(Task goal)
A line below contains "Given: Click the checkmark", and a later one contains "Task: Click the Manage permission level field". Repeat both, with every line between them, exactly.

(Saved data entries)
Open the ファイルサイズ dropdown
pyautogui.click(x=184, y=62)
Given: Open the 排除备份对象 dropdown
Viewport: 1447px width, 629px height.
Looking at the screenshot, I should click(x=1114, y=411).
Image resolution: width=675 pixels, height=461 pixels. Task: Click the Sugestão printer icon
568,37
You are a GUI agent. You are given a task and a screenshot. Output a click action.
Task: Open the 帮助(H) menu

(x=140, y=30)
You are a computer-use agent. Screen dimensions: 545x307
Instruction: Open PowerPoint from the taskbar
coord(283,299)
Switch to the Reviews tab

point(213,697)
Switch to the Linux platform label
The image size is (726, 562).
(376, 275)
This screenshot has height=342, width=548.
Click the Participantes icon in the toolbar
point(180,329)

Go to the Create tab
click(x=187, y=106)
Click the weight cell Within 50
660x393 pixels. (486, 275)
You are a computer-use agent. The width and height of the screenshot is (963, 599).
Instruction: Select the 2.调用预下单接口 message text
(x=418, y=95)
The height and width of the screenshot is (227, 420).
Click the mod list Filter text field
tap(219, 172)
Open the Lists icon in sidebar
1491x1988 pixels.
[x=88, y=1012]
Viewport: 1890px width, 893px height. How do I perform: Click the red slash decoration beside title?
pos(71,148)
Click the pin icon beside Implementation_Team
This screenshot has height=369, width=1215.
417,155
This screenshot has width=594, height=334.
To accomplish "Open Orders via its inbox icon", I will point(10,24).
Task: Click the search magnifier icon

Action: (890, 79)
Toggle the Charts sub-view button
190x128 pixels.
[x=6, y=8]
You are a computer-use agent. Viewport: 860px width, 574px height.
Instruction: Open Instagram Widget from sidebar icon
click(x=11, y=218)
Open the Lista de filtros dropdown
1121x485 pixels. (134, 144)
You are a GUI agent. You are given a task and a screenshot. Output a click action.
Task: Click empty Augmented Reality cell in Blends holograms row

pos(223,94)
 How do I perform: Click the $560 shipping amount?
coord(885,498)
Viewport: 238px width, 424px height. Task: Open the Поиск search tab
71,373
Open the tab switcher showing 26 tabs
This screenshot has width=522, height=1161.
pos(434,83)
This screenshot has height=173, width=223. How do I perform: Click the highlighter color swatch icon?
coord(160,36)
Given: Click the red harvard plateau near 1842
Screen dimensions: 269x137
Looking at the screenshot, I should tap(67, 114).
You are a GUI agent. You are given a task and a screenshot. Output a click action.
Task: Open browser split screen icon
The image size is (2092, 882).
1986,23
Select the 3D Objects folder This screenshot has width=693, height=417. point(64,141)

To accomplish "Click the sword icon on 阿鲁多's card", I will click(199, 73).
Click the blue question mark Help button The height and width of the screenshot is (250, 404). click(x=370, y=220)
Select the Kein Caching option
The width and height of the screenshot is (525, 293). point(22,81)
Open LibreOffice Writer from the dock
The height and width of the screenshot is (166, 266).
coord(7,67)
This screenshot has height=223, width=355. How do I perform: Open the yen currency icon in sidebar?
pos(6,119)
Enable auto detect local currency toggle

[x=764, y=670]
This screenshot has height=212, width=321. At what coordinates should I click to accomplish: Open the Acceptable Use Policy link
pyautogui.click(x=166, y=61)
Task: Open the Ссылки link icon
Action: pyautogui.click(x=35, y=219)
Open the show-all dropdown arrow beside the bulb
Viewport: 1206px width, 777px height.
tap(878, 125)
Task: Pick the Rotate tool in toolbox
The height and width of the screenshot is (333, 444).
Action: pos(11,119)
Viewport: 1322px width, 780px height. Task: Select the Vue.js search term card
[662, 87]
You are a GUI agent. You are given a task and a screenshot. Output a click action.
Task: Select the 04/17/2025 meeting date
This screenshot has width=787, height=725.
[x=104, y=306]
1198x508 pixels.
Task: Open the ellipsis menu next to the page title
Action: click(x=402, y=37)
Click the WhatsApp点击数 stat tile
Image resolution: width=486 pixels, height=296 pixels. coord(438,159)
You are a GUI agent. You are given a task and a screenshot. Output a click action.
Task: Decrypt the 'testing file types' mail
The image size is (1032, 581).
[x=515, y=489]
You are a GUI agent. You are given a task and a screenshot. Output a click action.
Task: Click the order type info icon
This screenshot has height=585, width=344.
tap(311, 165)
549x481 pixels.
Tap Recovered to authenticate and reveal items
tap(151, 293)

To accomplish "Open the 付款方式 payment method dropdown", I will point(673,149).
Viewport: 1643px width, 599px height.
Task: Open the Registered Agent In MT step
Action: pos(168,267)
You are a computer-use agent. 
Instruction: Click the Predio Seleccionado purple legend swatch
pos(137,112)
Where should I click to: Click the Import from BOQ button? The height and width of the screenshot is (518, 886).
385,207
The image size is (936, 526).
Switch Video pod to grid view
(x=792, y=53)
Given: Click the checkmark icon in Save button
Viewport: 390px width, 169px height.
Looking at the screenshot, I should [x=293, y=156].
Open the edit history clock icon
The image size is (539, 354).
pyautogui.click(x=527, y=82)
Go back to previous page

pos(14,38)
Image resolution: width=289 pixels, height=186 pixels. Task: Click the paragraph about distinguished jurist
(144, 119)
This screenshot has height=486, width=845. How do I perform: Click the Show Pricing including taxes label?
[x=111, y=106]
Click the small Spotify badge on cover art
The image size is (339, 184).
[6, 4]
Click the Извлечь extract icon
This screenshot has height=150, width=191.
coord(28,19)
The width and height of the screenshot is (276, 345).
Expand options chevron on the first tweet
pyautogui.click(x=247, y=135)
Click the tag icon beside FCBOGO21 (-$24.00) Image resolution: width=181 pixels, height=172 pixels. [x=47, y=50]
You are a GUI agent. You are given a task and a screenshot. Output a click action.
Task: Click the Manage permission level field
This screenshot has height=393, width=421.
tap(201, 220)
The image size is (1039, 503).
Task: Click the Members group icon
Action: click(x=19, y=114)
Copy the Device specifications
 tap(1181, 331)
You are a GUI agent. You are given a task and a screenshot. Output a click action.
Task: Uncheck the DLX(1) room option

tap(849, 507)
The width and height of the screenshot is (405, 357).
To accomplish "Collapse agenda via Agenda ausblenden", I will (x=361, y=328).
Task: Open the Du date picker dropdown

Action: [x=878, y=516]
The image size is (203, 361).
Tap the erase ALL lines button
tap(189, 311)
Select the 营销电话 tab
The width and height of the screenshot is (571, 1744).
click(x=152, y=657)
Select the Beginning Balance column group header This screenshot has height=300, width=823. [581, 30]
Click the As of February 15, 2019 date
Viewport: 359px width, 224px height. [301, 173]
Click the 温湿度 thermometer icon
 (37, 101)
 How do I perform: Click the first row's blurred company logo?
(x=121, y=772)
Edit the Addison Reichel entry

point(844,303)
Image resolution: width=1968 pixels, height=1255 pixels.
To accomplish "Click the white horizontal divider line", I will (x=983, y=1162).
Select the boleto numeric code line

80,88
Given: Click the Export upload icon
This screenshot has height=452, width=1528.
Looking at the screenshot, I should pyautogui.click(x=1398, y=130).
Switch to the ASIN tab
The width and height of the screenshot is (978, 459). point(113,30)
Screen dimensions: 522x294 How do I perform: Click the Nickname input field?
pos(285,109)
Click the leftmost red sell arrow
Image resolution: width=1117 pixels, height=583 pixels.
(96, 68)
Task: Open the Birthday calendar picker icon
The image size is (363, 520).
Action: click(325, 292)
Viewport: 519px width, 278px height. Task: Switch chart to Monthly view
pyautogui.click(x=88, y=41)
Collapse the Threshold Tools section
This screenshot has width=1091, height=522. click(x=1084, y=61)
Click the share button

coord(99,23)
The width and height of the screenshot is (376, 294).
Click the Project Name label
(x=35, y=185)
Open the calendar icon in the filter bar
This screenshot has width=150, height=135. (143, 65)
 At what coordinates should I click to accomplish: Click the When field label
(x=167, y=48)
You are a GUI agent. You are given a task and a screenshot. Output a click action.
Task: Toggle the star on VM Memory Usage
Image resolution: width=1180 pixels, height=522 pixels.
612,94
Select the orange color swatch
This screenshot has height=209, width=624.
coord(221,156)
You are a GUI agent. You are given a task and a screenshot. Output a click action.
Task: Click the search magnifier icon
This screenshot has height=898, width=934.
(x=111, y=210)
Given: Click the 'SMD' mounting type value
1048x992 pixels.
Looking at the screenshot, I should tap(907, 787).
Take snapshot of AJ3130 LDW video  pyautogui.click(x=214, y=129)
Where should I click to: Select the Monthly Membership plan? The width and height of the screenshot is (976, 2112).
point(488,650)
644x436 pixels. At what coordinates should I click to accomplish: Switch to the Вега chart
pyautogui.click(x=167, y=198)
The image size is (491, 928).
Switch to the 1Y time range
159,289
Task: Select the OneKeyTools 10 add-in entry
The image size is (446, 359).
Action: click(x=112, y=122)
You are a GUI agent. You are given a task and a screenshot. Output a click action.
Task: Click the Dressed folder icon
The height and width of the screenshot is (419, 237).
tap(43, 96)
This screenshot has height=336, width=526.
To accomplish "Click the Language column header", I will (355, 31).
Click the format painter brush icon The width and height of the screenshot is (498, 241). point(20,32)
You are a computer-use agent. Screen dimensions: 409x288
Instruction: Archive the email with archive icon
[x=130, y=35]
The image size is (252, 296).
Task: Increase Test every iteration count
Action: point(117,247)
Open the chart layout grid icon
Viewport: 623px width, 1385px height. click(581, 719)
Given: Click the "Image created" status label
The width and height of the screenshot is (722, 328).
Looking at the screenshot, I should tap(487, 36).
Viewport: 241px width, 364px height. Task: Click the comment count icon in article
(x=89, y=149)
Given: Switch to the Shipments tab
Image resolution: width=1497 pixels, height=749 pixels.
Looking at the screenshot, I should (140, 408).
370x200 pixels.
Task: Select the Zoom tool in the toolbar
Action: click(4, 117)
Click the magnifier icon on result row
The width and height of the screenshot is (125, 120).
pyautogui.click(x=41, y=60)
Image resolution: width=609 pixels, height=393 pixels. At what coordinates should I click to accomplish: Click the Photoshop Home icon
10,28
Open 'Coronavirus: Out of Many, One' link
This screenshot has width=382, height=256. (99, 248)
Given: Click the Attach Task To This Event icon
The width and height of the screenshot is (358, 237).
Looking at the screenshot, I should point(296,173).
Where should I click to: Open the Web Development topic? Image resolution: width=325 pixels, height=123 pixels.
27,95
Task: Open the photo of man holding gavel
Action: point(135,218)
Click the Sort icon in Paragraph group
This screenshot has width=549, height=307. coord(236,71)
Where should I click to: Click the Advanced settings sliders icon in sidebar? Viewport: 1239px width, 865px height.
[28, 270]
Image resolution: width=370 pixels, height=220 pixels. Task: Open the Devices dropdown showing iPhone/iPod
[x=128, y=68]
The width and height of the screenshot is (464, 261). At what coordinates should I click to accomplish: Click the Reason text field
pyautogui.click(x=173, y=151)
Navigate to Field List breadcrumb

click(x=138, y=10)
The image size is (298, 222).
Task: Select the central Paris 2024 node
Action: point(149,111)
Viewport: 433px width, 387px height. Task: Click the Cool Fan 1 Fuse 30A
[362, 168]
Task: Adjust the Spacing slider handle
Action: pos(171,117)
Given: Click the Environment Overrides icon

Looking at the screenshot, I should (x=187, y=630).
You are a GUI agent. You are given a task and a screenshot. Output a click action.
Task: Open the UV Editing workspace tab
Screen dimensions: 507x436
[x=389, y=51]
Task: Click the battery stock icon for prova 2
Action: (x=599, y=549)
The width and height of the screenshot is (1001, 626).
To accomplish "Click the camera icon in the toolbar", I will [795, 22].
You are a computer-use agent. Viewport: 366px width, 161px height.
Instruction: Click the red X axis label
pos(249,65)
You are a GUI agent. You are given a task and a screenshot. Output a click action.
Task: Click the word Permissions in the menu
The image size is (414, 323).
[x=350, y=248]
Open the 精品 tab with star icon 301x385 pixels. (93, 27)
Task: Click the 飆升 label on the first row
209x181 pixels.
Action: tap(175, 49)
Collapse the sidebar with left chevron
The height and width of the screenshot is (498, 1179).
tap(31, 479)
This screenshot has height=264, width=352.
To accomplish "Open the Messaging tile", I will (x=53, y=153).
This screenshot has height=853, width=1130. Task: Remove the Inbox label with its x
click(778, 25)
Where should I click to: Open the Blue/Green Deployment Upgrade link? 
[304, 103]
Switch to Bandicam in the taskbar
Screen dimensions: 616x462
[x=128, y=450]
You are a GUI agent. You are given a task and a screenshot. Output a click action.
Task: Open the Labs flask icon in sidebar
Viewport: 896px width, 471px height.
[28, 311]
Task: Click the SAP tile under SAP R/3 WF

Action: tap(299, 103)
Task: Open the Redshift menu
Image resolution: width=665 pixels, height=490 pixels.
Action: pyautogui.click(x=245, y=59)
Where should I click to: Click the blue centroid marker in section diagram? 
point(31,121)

(Result for this exercise)
Given: Click the checkmark icon in Save button
Viewport: 390px width, 169px height.
Looking at the screenshot, I should [x=293, y=156].
Open the edit history clock icon
The image size is (539, 354).
pyautogui.click(x=527, y=82)
Go back to previous page

pos(14,38)
Image resolution: width=289 pixels, height=186 pixels. Task: Click the paragraph about distinguished jurist
(144, 119)
This screenshot has height=486, width=845. How do I perform: Click the Show Pricing including taxes label?
[x=111, y=106]
Click the small Spotify badge on cover art
The image size is (339, 184).
[6, 4]
Click the Извлечь extract icon
This screenshot has height=150, width=191.
coord(28,19)
The width and height of the screenshot is (276, 345).
Expand options chevron on the first tweet
pyautogui.click(x=247, y=135)
Click the tag icon beside FCBOGO21 (-$24.00) Image resolution: width=181 pixels, height=172 pixels. [x=47, y=50]
You are a GUI agent. You are given a task and a screenshot. Output a click action.
Task: Click the Manage permission level field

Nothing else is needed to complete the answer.